CISA reopening emergency fund to help farmers affected by bad weather
The Recorder, October 4, 2018, by Richie Davis
Tuesday’s rains were already adding to the season’s overabundance of rainfall as Community Involved in Sustaining Agriculture announced that it is reopening its revolving Emergency Farm Fund to help Pioneer Valley farms affected by excessive rainfall this growing season, as well as other extreme weather events.
Rainfall totals in Hadley were 75 percent higher than average in July and August, CISA said in announcing the reopening of the fund that was first launched after Hurricane Irene in 2011
“Many growers have seen reduced yields and crop losses this year due to the unusually wet and rainy summer, which can put them into a difficult cash situation,” says Philip Korman, CISA’s executive director. “We hope these loans will offer farmers options for bridging financial gaps, investing in infrastructure that builds resilience, or preparing for the next growing season.”
The Emergency Farm Fund, which was provided by Whole Foods Market and Equity Trust in 2011, provides no-interest loans up to $10,000. The application period will be open until Oct. 31, with information available here.
The fund, Korman said, “is an important supplement to the public safety net provided by state and federal government programs. … (Its) small, no-interest, quick turnaround loans are able to provide assistance right away to help tide the farms over.”
The fund, which also provided assistance to farmers after storms caused collapse of greenhouses around the region in 2013 and farmers were hit in 2016 by a peach bud freeze as well as drought conditions.
This season, Korman said, “We started out with a dry June, and then it rained for three months. The rains have been dramatic and excessive,” depending on where farms are located, drainage conditions and what crops are being grown, yet programs that provide emergency assistance when a weather-related disaster is declared may not help in this case.
And sometimes, Korman added, there may be cash-flow problems in dealing with the increased disease pressures and added labor costs caused by excessive rain and humidity.

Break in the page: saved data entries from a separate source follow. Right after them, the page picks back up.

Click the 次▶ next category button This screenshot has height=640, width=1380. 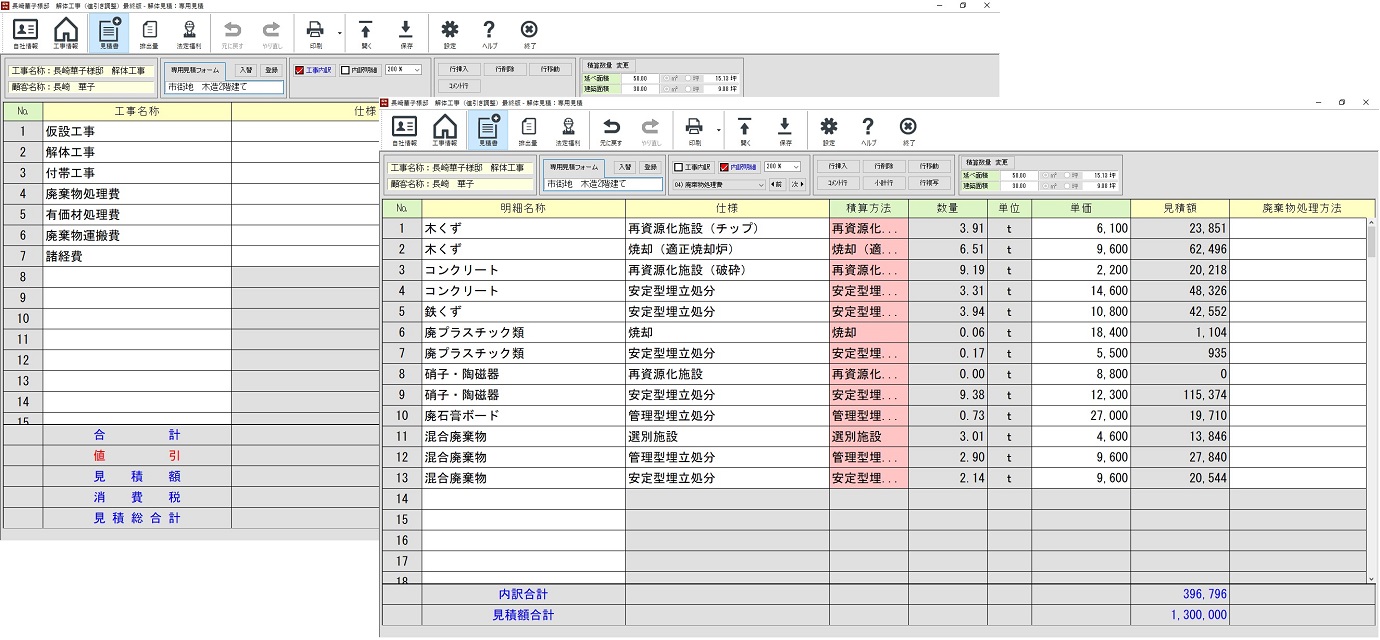[x=798, y=185]
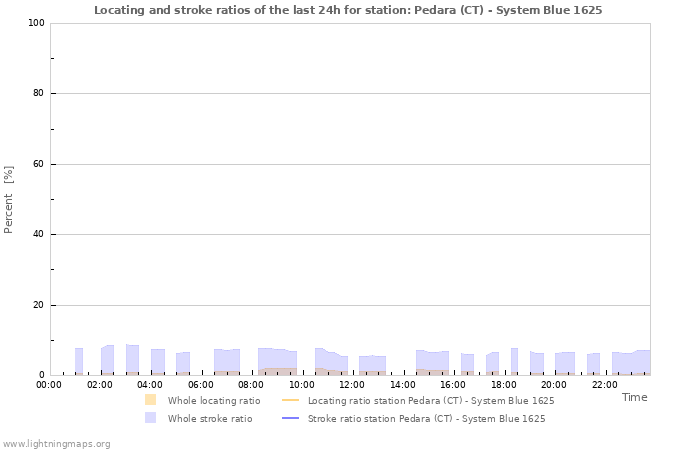Screen dimensions: 700x450
Task: Click the 22:00 time axis label
Action: coord(604,385)
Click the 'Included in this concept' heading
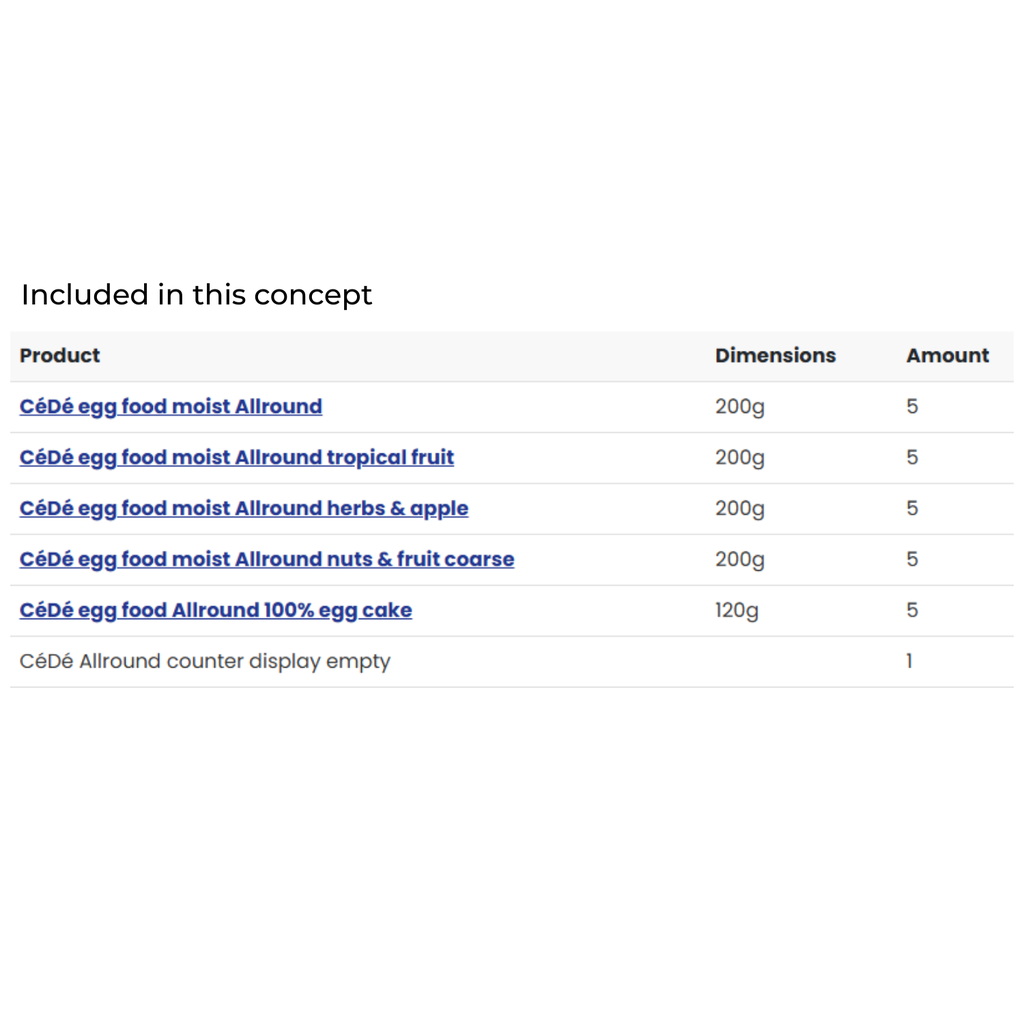 pos(197,295)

The fund, reopened three times since its creation, has provided a total of $221,000 in loans to 24 farms. The Fund is managed by CISA with the assistance of Equity Trust. The Loan Review Committee includes people with a variety of agricultural backgrounds, including farmers, CISA staff and board members, and representatives from Whole Foods Market, Equity Trust, and the Massachusetts Department of Agricultural Resources.